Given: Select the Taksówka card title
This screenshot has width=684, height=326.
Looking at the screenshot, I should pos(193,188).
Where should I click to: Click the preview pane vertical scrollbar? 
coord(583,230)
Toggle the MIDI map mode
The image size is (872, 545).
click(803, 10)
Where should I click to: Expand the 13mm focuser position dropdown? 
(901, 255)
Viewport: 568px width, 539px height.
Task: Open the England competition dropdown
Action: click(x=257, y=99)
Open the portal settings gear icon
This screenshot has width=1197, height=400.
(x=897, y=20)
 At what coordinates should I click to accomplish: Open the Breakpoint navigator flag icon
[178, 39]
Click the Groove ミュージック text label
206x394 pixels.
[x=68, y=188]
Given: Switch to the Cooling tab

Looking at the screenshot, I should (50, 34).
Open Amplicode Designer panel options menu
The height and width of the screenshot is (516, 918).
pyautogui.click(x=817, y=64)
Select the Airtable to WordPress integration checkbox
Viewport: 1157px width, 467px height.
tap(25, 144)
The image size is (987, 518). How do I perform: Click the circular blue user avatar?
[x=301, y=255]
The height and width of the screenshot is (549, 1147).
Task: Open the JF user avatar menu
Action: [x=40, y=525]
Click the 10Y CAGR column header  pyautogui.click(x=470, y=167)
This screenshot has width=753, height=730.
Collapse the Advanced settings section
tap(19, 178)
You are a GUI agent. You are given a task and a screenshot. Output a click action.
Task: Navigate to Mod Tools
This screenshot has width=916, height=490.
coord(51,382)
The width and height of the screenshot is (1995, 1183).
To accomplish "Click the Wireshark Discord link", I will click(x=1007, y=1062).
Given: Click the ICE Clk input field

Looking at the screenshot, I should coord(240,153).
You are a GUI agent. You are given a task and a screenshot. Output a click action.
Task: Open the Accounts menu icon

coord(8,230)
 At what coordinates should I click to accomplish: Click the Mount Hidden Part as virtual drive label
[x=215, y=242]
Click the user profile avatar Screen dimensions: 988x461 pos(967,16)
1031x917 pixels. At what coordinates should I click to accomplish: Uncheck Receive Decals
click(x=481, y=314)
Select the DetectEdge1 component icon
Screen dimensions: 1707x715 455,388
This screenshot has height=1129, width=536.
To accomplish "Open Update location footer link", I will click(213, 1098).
********
EXERCISE OBJECTIVE :: Copy out word for word the lines of the listing beginning with the line containing "Select the DetectEdge1 component icon" and running through the end of the listing.

RESPONSE TO THIS TASK ::
Select the DetectEdge1 component icon
Screen dimensions: 1707x715 455,388
This screenshot has height=1129, width=536.
To accomplish "Open Update location footer link", I will click(213, 1098).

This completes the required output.